Probably not. Dr. Shaun M. Kunisaki from Mott Children’s Hospital and the University of Michigan School of Medicine and his colleagues made heart progenitor cells from Amniotic Fluid Cells. These cells were acquired from routine amniocentesis procedures, with proper institutional review board approval.
These amniotic fluid specimens (8–10 ml), which were taken from babies at 20 weeks gestation, were expanded in culture and then reprogrammed toward pluripotency using nonintegrating Sendai virus (SeV) vectors that expressed the four commonly-used reprogramming genes; OCT4, SOX2, cMYC, and KLF4. The resulted induced pluripotent stem cell (iPSC) lines were then exposed to cardiogenic differentiation conditions in order to generate spontaneously beating amniotic fluid-derived cardiomyocytes (AF-CMs). AF-CMs were formed with high efficiency.

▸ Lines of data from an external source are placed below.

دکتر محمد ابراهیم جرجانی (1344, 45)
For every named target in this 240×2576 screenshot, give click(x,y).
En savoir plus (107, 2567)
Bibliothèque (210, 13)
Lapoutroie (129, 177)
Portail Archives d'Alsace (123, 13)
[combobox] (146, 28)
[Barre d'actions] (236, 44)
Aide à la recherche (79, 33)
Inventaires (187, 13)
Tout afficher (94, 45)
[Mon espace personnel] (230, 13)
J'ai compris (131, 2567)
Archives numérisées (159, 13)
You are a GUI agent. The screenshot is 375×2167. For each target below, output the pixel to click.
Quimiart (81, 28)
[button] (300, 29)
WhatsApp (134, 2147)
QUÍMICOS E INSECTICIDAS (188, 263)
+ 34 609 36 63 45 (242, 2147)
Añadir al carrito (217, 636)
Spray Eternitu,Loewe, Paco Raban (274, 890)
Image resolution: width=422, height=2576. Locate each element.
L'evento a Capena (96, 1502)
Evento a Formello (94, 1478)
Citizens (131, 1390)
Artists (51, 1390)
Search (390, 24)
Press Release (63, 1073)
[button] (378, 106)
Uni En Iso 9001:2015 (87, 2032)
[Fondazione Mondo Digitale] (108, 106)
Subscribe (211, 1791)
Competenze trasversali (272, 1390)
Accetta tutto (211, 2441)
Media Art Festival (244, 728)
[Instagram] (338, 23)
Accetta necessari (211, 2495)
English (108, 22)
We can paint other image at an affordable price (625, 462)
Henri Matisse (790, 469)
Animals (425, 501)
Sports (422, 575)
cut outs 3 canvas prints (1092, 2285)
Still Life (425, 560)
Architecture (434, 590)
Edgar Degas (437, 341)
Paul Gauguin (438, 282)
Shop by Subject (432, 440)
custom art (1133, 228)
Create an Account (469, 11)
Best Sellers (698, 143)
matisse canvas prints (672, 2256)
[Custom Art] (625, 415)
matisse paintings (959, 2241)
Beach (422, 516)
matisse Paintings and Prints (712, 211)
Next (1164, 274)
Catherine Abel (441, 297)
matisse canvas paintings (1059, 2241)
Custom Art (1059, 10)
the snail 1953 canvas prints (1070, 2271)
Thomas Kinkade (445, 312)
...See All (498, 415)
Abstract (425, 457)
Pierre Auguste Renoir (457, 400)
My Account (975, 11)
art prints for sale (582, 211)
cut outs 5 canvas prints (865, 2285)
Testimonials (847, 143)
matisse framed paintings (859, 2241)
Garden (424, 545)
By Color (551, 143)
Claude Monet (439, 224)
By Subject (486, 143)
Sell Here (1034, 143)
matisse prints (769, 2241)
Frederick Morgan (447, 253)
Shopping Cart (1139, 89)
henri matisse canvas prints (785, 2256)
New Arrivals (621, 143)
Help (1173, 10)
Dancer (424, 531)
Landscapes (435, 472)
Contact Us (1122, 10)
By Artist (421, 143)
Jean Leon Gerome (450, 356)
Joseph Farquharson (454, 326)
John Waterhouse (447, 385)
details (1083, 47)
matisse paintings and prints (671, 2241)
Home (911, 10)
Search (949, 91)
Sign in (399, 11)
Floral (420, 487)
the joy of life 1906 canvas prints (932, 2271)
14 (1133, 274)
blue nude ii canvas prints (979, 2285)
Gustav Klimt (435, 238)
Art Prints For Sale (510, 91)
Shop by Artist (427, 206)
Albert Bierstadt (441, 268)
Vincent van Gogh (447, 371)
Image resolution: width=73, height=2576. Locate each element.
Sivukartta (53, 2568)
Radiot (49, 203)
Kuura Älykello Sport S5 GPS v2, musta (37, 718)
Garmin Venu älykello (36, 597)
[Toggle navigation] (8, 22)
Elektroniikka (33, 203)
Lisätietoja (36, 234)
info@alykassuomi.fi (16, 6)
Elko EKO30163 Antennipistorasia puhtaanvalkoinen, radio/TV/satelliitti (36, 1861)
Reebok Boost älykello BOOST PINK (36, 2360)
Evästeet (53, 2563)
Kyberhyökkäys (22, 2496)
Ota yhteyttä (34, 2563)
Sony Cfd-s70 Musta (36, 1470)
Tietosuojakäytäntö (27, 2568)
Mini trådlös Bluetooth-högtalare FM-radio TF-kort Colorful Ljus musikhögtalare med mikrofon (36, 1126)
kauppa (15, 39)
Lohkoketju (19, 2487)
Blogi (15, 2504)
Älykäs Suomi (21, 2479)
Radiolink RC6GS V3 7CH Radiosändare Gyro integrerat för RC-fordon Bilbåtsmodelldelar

After 6 weeks, Kunisaki and his team subjected their AF-CMs to a battery of quantitative gene expression experiments. They discovered that their AF-CMs expressed high levels of heart-specific genes (including MYH6, MYL7, TNNT2, TTN, and HCN4). However, Kunisaki and others also found that their AF-CMs consisted of a mixed population of differentiated atrial, ventricular, and nodal cells, as demonstrated by various genes expression profiles.
All AF-CMs were chromosomally normal and had no remnants of the SeV transgenes. Functional characterization of these AF-CMs showed a higher spontaneous beat frequency in comparison with heart cells made from dermal fibroblasts. The AF-CMs also showed normal calcium currents and appropriately responded to neurotransmitters that usually speed up the heart, like norepinephrine.
Collectively, these data suggest that human amniotic fluid-derived cells can be used to produce highly scalable sources of functional, transgene-free, autologous heart cells before child is born. Such an approach may be ideally suited for patients with prenatally diagnosed cardiac anomalies.